Enterprice is a British comedy-drama written by, and starring Kayode Ewumi. The show's co-stars are Trieve Blackwood-Cambridge, Thea Gajic, Roger Griffiths, and Tanya Moodie. Enterprice portrays two young entrepreneurs from South London: Kazim (Ewumi) and Jeremiah (Blackwood-Cambridge) as they try to escape the hustle and get their brand new delivery service business "Speedi-Kazz" off the ground.

BBC Three aired the Enterprice pilot in November 2017 with Daniel Ezra in the role of Jeremiah. In early 2018, shortly after the pilot aired, the BBC commissioned the first series, consisting of four episodes.
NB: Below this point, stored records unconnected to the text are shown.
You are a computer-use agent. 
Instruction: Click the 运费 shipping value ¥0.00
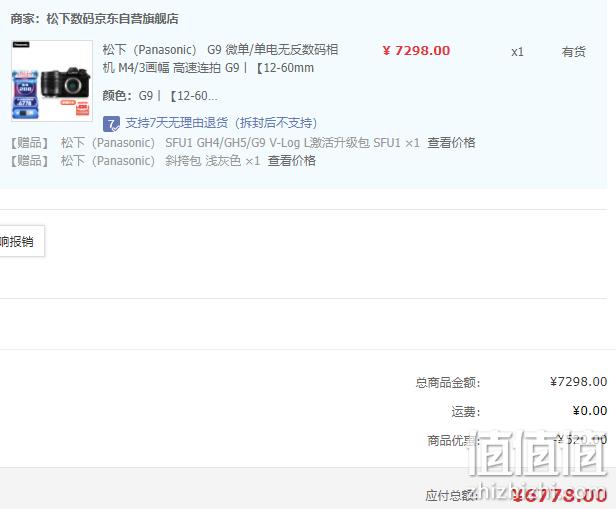coord(590,411)
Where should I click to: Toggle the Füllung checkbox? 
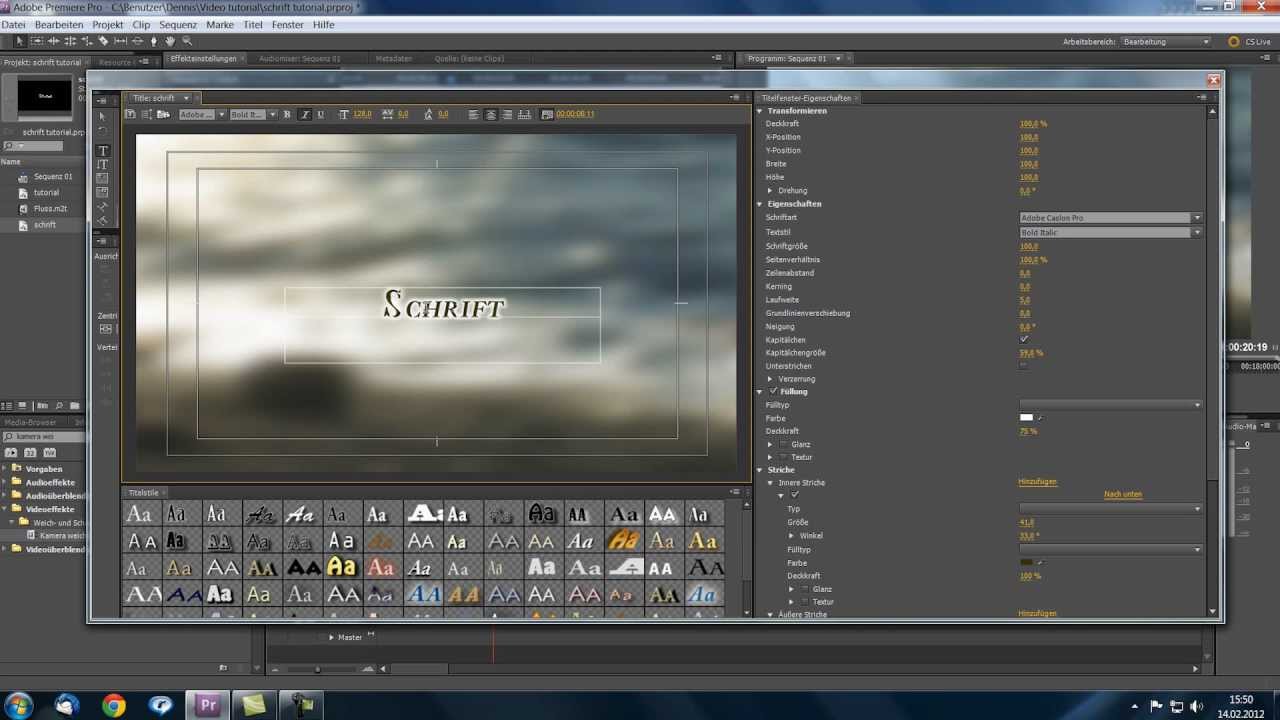pyautogui.click(x=774, y=392)
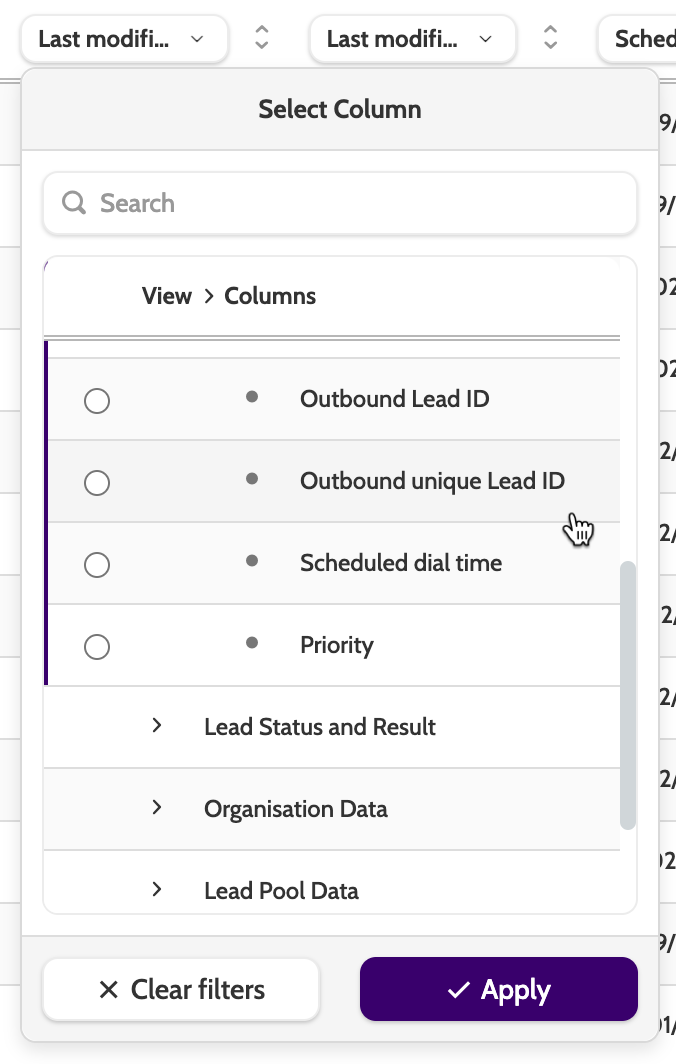The width and height of the screenshot is (676, 1064).
Task: Select the Priority radio button
Action: [97, 647]
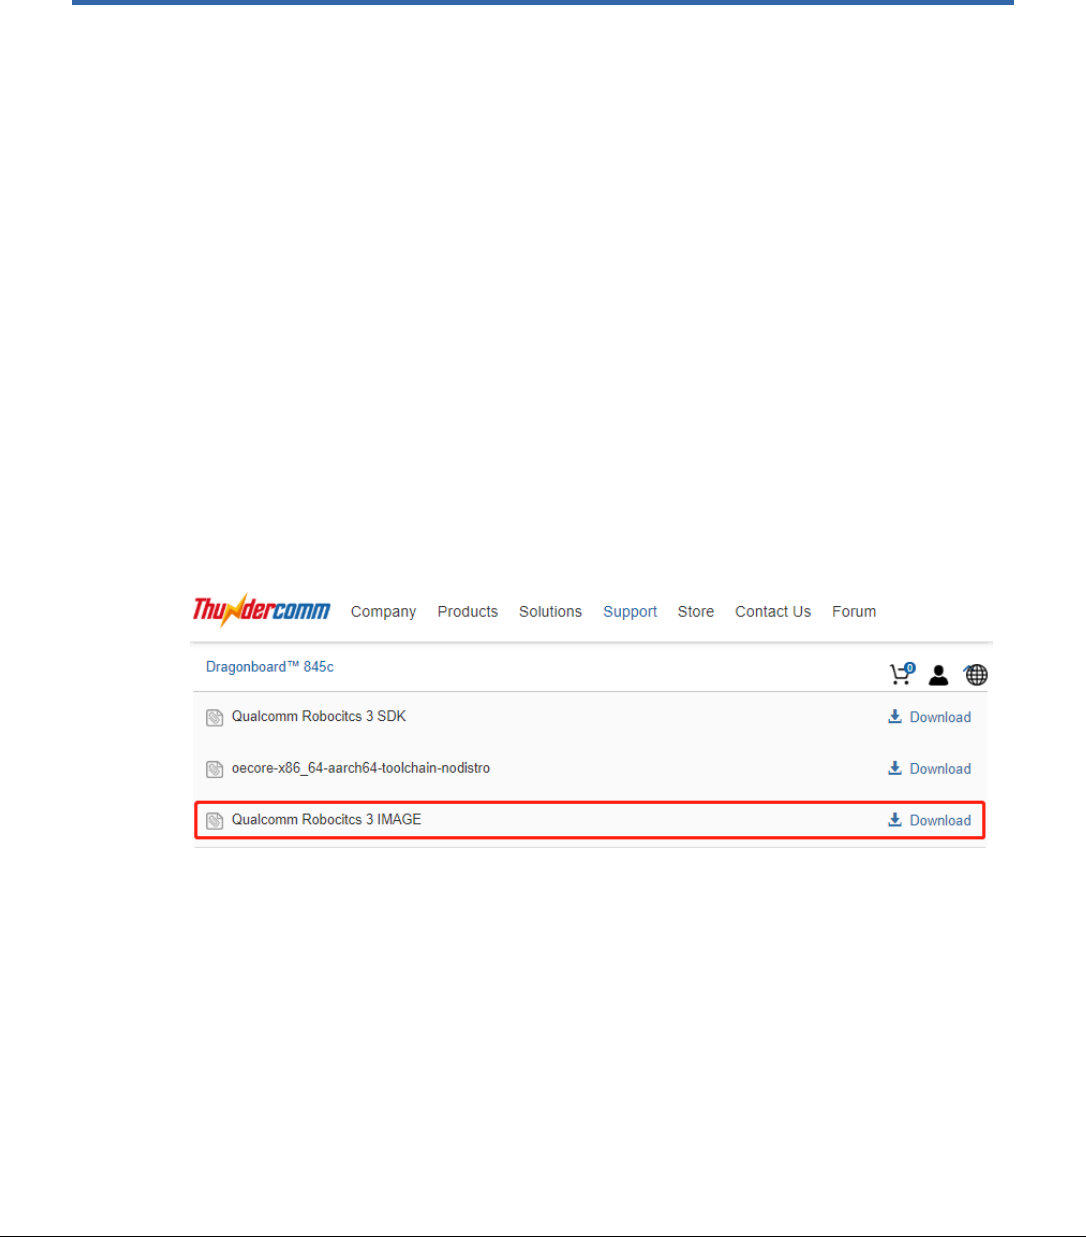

In this first series, Blackwood-Cambridge replaced Ezra in the lead role of Jeremiah.

The first series of Enterprice premiered on BBC iPlayer on 29 November 2018 and was broadcast on BBC One on Friday nights during December 2018. In April 2019 Enterprice was renewed by BBC Three for a second series, which debuted on 8 March 2020.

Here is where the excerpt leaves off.